* TO BE DONE: Rewrite the rows from the line containing "Viewport: 1270px width, 952px" down to the end of the rows, swapping "computer-use agent" for "screen assistant" and keeping everything else the same. Leave the pictures out of your answer.

* GIVEN RECORDS:
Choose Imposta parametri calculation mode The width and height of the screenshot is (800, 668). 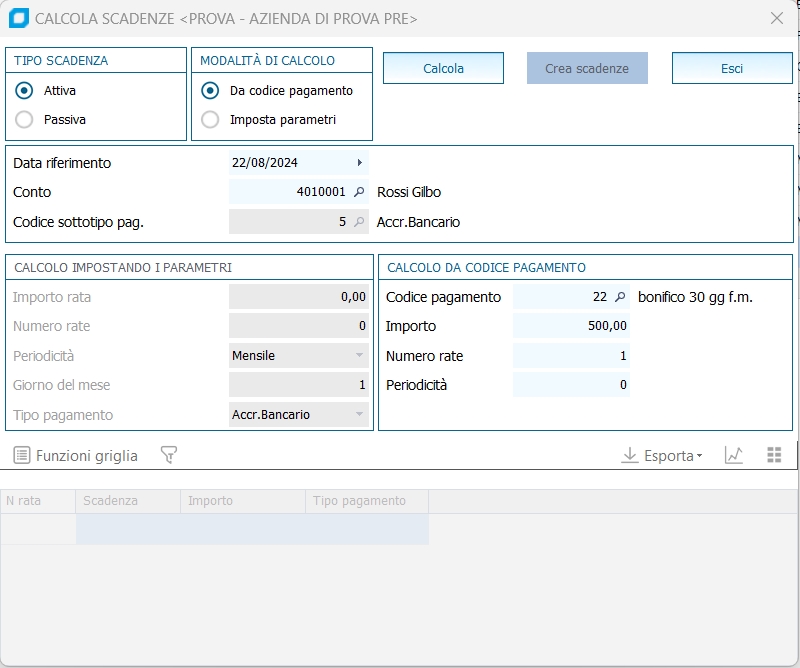tap(210, 120)
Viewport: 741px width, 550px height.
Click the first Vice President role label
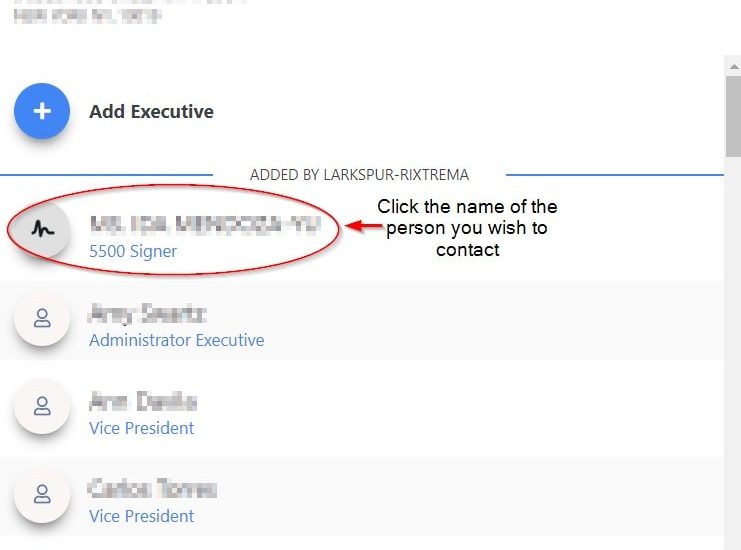(x=141, y=428)
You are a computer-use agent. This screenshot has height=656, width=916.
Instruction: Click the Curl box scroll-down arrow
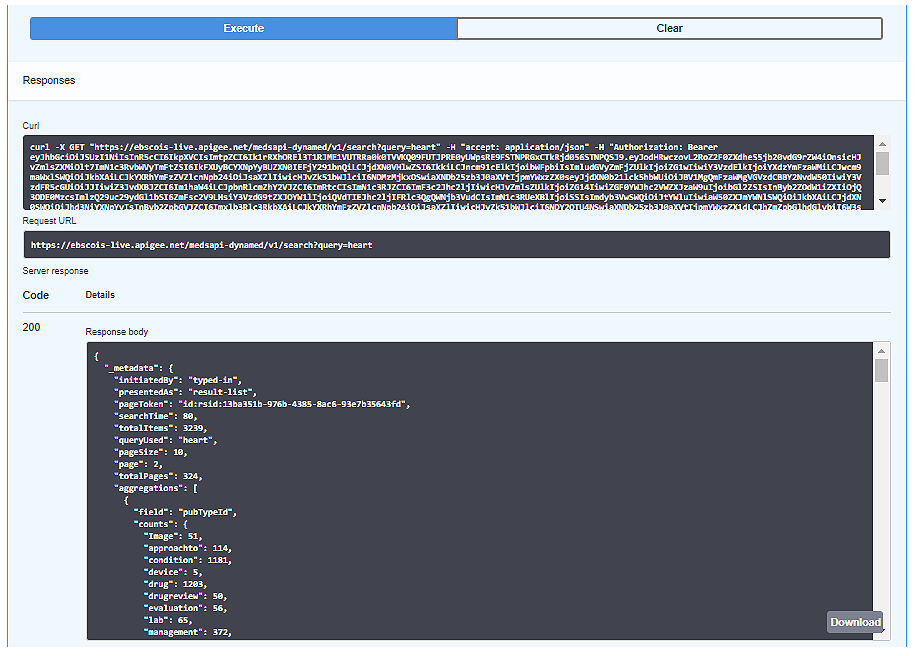(882, 201)
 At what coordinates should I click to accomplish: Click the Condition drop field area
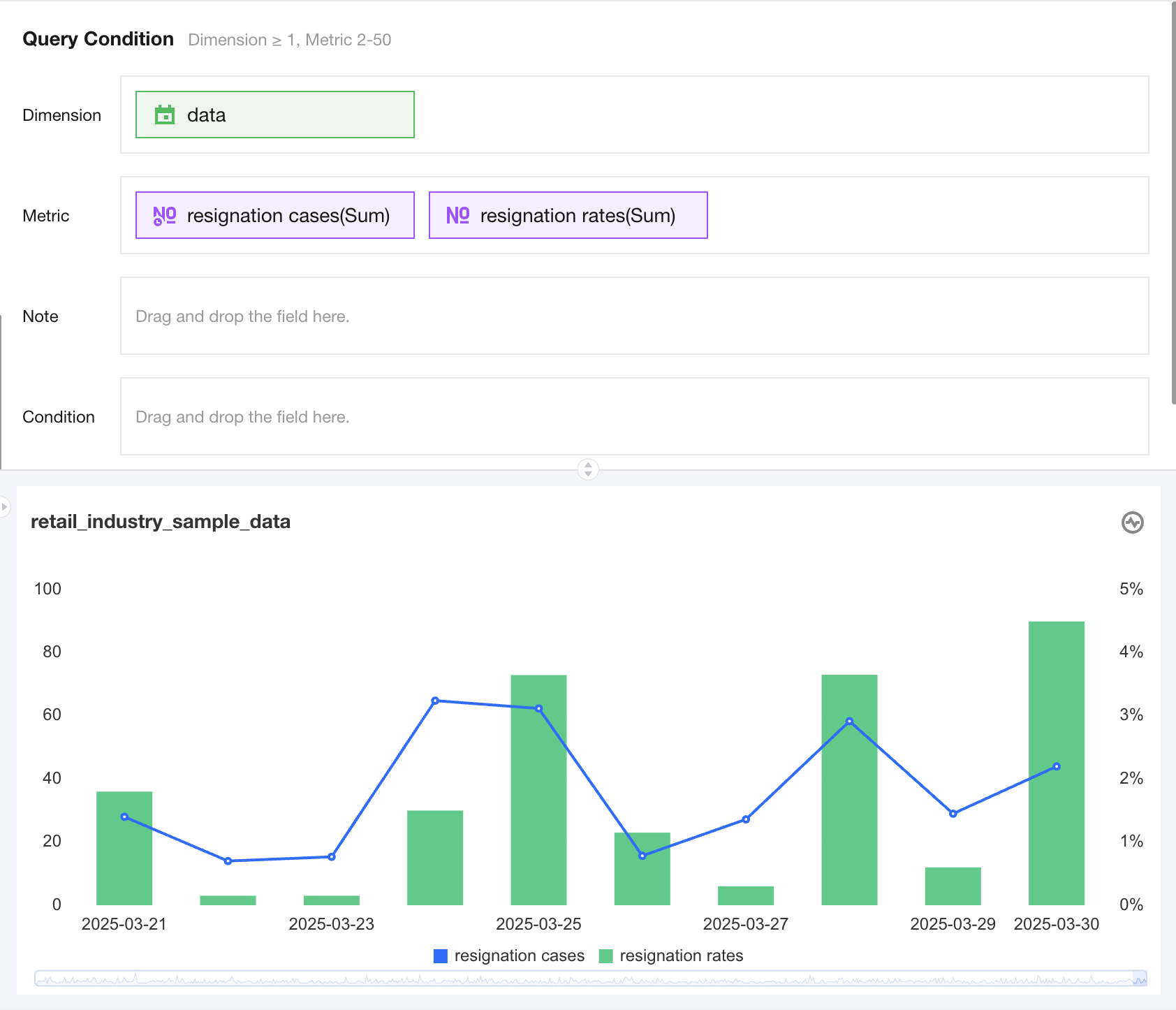tap(634, 417)
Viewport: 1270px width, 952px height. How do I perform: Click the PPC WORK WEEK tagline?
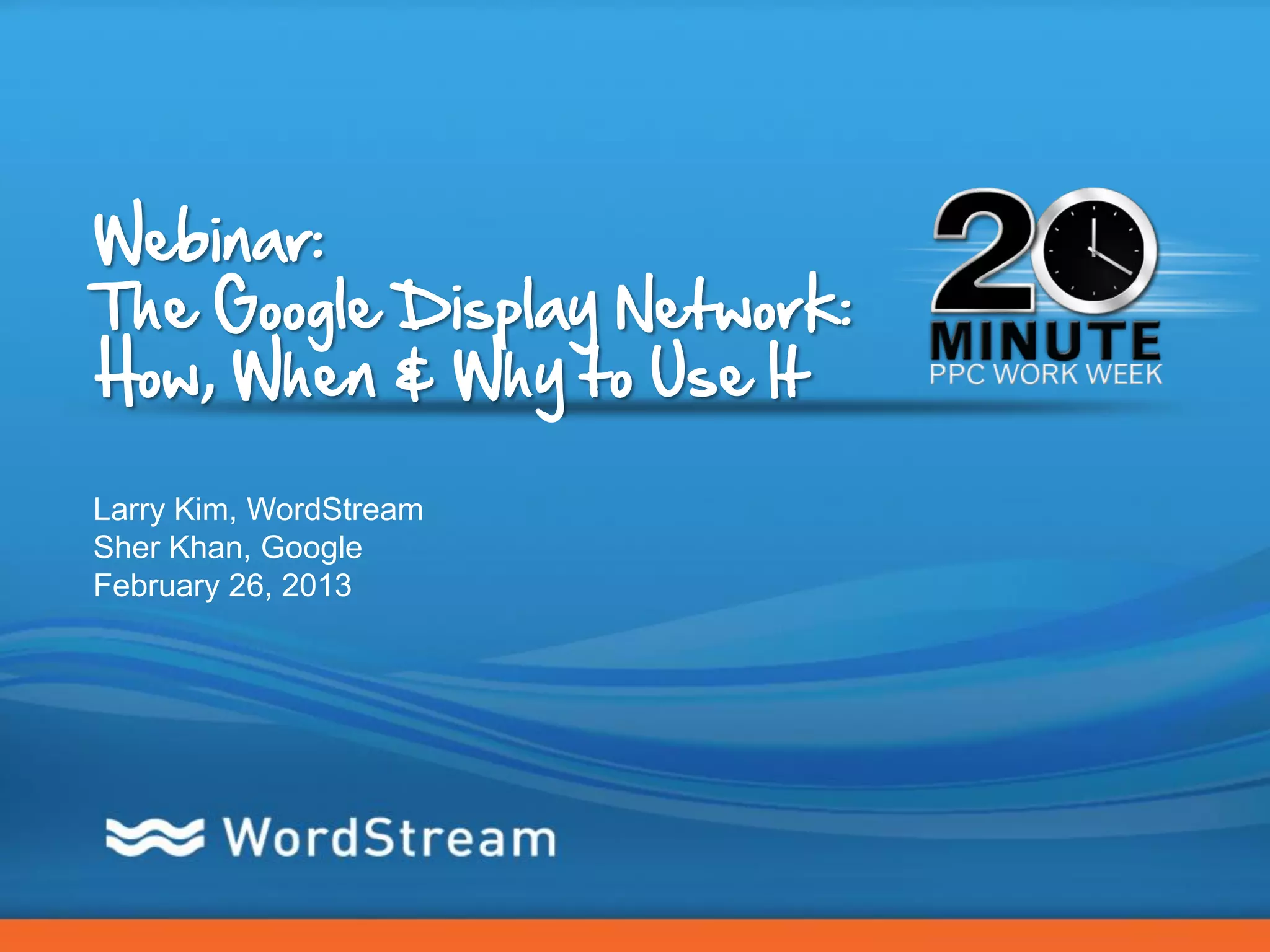point(1046,375)
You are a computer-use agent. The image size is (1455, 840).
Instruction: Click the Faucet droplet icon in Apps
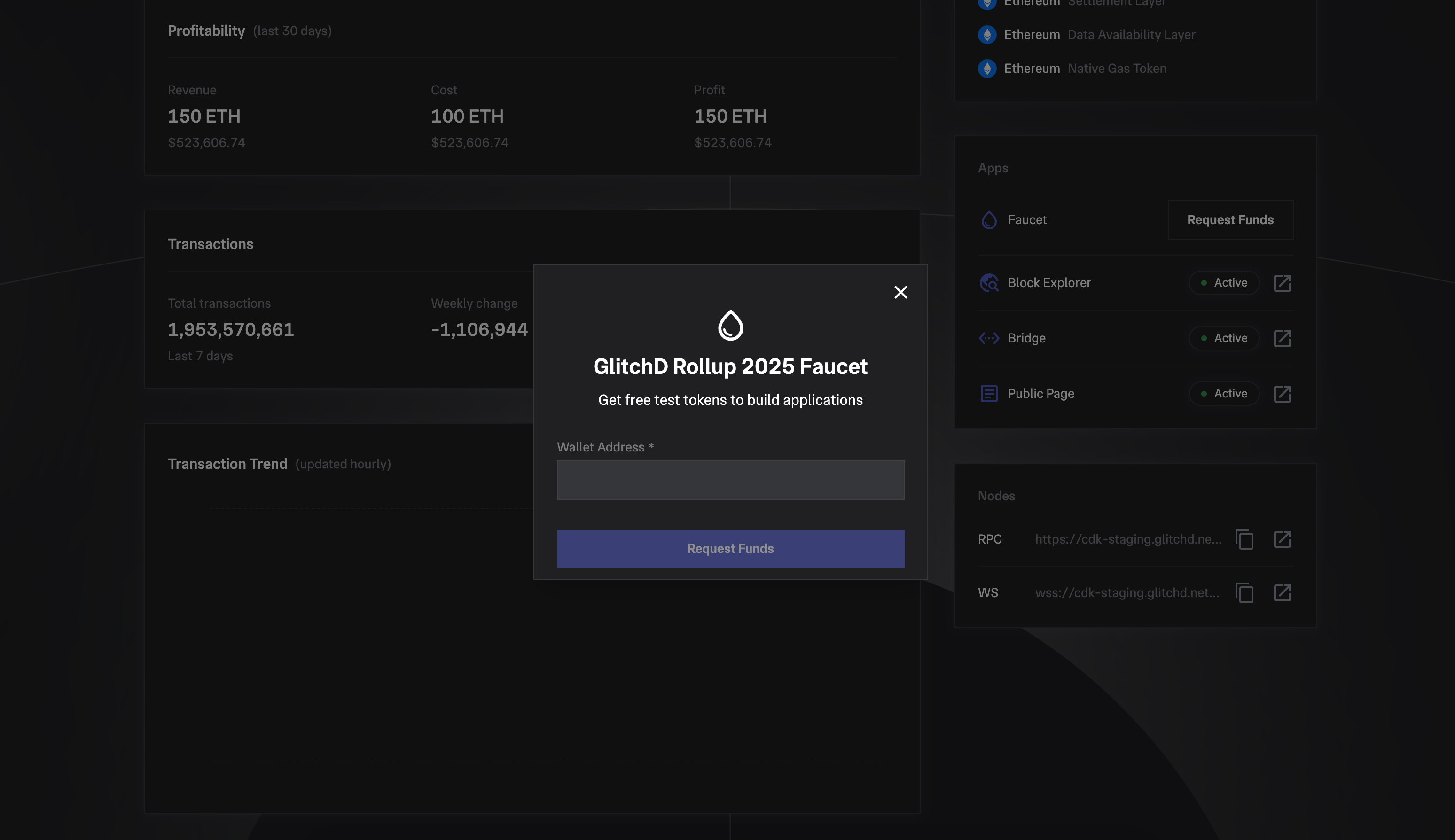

* ANSWER TO THE PROBLEM:
Viewport: 1270px width, 952px height. How do I perform: Click the PPC WORK WEEK tagline?
point(1046,375)
You are a screen assistant. The image size is (1455, 840).
Instruction: Click the Faucet droplet icon in Apps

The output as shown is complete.